GIVEN TEXT.
The Scientific Revolution consisted of a time period during which revolutionary ideas dramatically altered the thinking of people. It helped trigger the Enlightenment in which rulers acted in accordance with the advisement of philosophes who believed that everything should be thought of in a rational way that was based off of reason, not faith. Frederick the Great of Prussia and Joseph II of Austria were considered to be Enlightened rulers. By implementing modern changes that supported knowledge, education, and the arts for the betterment of the country and its society, Frederick the Great and Joseph II furthered the development of Enlightenment principles in contrast to the system that was previously enforced. However, they also created a hindrance due to the introduction of reforms that did not adhere to the morals of the Enlightenment such as believing that change occurred from the uppermost layers of a social structure.

PARTS OF THE EXERCISE.
[A] In the passage on Enlightened rulers, what did the philosophes believe everything should be based on?
[B] In the passage on Enlightened rulers, which areas did the modern changes of Frederick the Great and Joseph II support?
[C] Extend the passage on Enlightened rulers, picking up right after its last sentence.
The data that follows has no connection to the passage on the Scientific Revolution and Enlightened rulers.

DATA EXCERPTS.
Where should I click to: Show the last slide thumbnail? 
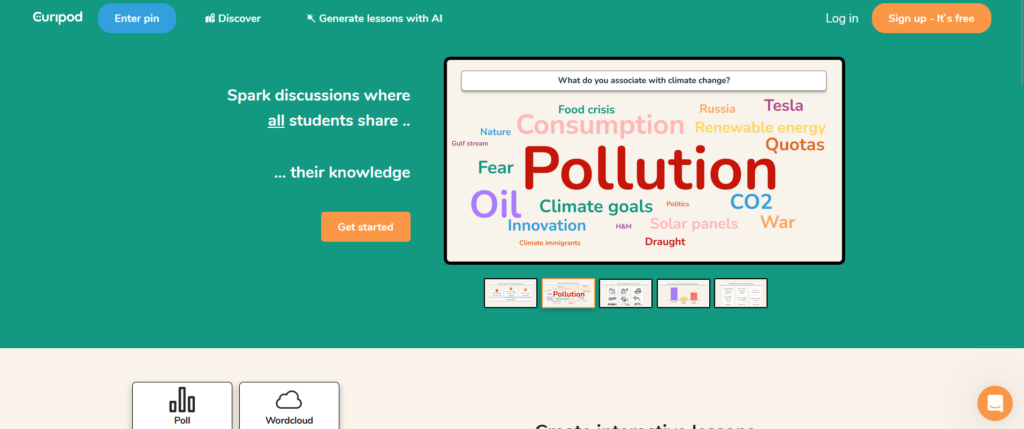(x=741, y=293)
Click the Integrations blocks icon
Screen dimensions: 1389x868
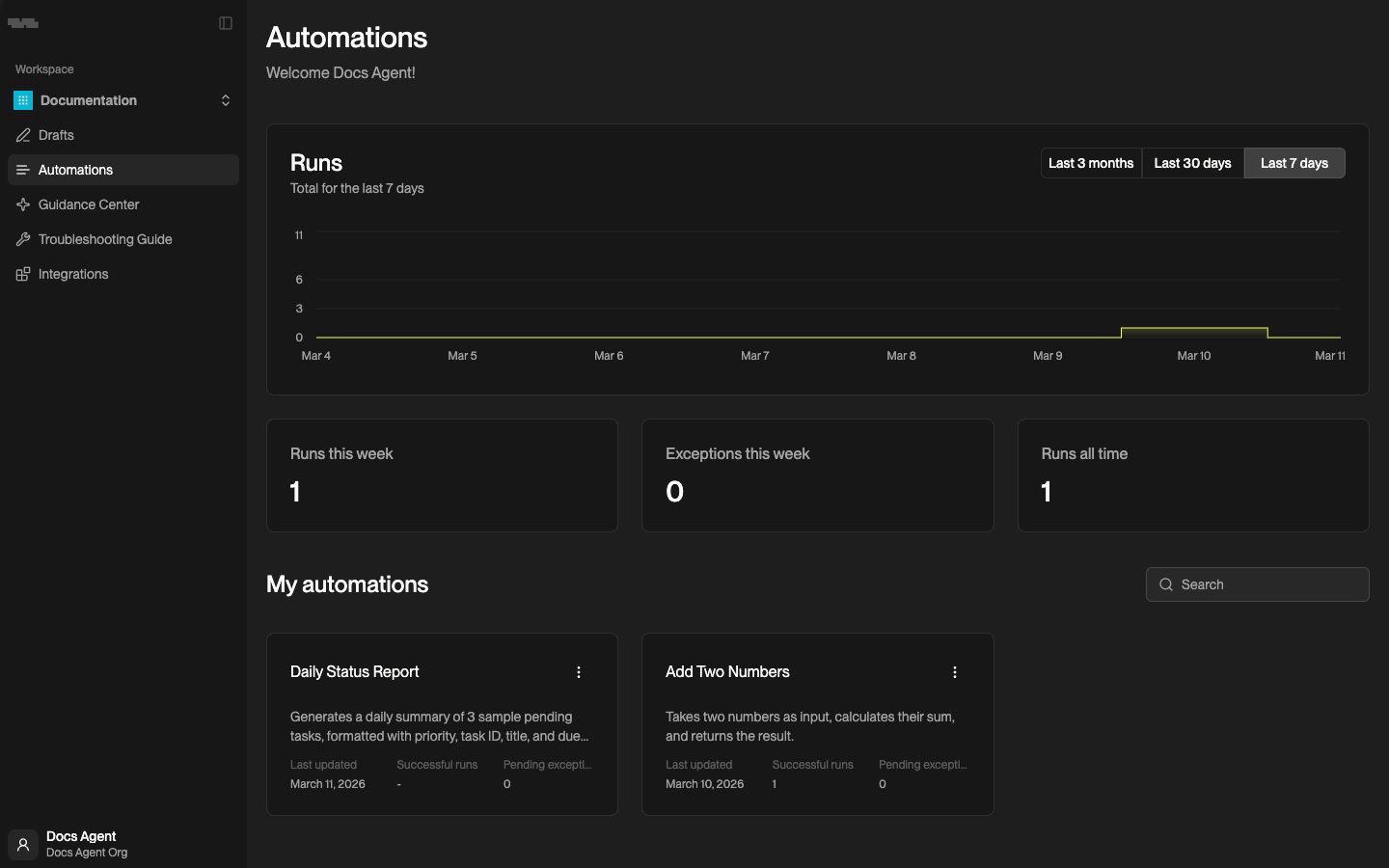click(x=23, y=274)
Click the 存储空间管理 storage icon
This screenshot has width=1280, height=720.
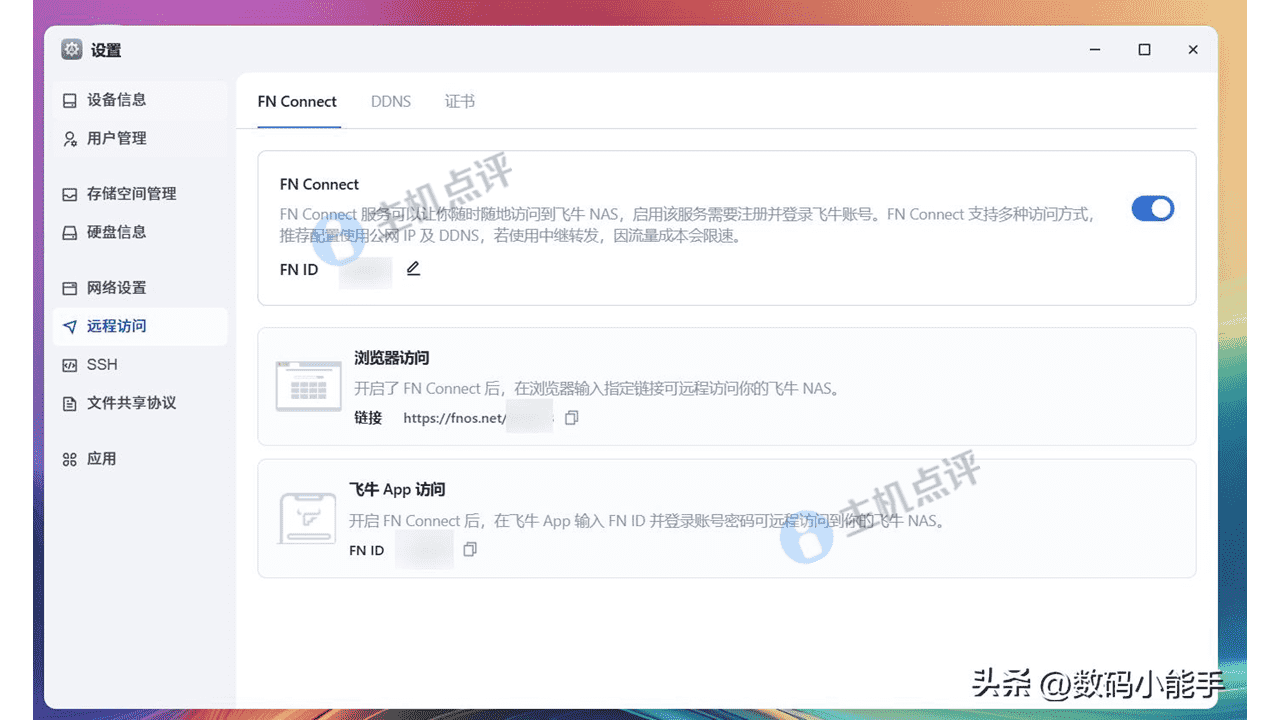[70, 194]
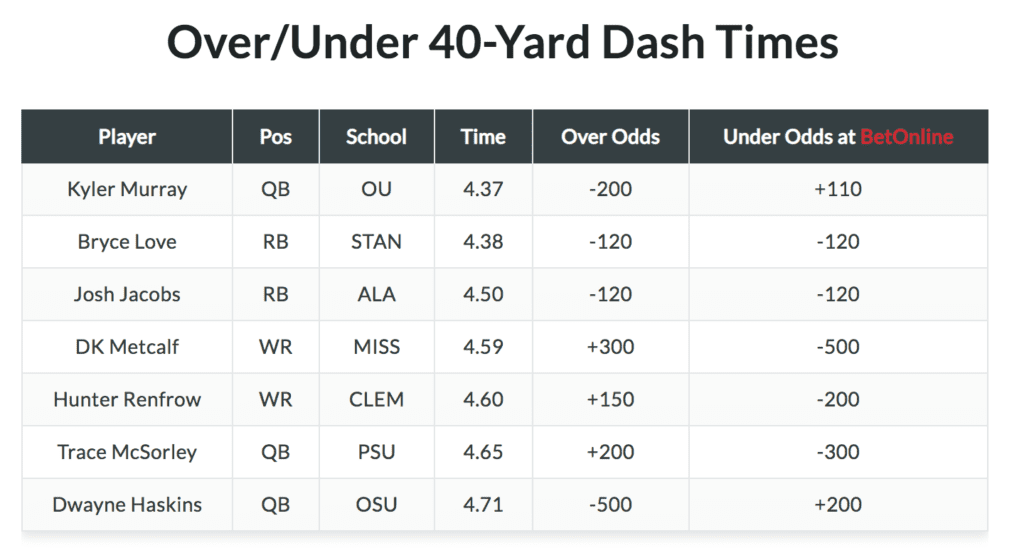The image size is (1024, 560).
Task: Click Dwayne Haskins' +200 under odds
Action: click(838, 504)
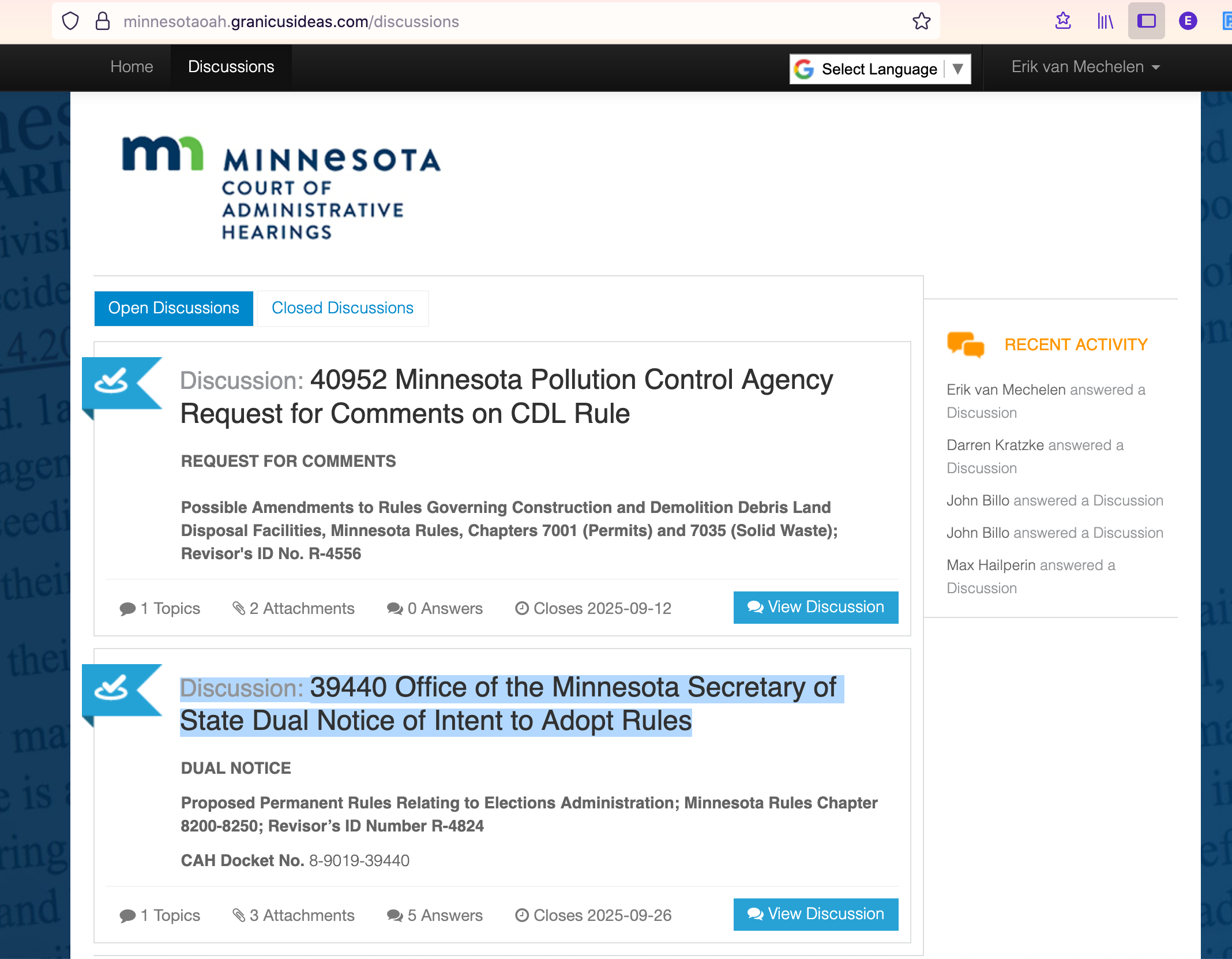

ANSWERS TO THE EXERCISE.
[A] Reason, not faith.

[B] Knowledge, education, and the arts.

[C]
After the struggle of the Seven Years’ War, Frederick the Great considered more benevolent policies for the country of Prussia. He realized that more humane standards could benefit society and thus, invigorate the state. The Enlightened ruler granted religious tolerance in both spiritual and theoretical matters to all of his subjects except Jews who, in his opinion, did not deserve to be given liberty and basic rights. The promotion of knowledge enhanced schools throughout the country and allowed scholars to publish their discoveries. Laws were simplified resulting in the eradication of torture except in the cases of treason and murder. Frederick the Great believed that materialized changes only stimulated the upper layers of a social structure. Prussian Junkers were granted complete control over serfs which subsided the serf’s previously limited power.
Joseph II of Austria acquainted reforms to strengthen the central bureaucracy by smoothing out differences between states and modifying the tax system to reverse the exclusion of nobles from land tax. Joseph II expanded...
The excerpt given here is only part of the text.